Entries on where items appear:
++++++++++++++++++++

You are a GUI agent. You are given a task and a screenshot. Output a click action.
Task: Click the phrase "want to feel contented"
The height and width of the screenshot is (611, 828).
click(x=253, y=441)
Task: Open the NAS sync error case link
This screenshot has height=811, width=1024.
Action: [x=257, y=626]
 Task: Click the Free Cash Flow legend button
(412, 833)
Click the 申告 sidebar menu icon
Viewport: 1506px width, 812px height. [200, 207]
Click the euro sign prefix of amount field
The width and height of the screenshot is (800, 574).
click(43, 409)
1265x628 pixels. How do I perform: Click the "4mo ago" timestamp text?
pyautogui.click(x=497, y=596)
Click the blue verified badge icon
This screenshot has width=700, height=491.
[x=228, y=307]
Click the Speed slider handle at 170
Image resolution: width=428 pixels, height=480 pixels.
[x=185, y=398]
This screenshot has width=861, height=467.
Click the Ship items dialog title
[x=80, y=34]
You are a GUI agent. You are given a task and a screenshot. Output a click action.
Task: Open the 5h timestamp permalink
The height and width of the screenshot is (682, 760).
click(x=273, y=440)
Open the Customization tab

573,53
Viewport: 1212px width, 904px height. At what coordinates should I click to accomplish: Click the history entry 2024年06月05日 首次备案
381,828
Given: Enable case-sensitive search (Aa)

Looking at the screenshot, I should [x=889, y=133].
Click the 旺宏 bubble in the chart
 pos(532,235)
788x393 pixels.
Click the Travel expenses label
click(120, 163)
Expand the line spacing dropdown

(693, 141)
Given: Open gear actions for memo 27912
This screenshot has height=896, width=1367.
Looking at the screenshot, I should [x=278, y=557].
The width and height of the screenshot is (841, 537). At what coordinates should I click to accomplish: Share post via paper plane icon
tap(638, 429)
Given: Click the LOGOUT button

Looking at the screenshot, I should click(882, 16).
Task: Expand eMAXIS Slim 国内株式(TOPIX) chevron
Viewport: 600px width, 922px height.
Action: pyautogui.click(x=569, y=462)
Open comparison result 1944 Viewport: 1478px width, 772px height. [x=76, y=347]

++++++++++++++++++++

Please retype everything from the line containing "1265x628 pixels. How" down to the line containing "[x=80, y=34]", without any changes.

*EXERCISE OUTPUT*
1265x628 pixels. How do I perform: Click the "4mo ago" timestamp text?
pyautogui.click(x=497, y=596)
Click the blue verified badge icon
This screenshot has width=700, height=491.
[x=228, y=307]
Click the Speed slider handle at 170
Image resolution: width=428 pixels, height=480 pixels.
[x=185, y=398]
This screenshot has width=861, height=467.
Click the Ship items dialog title
[x=80, y=34]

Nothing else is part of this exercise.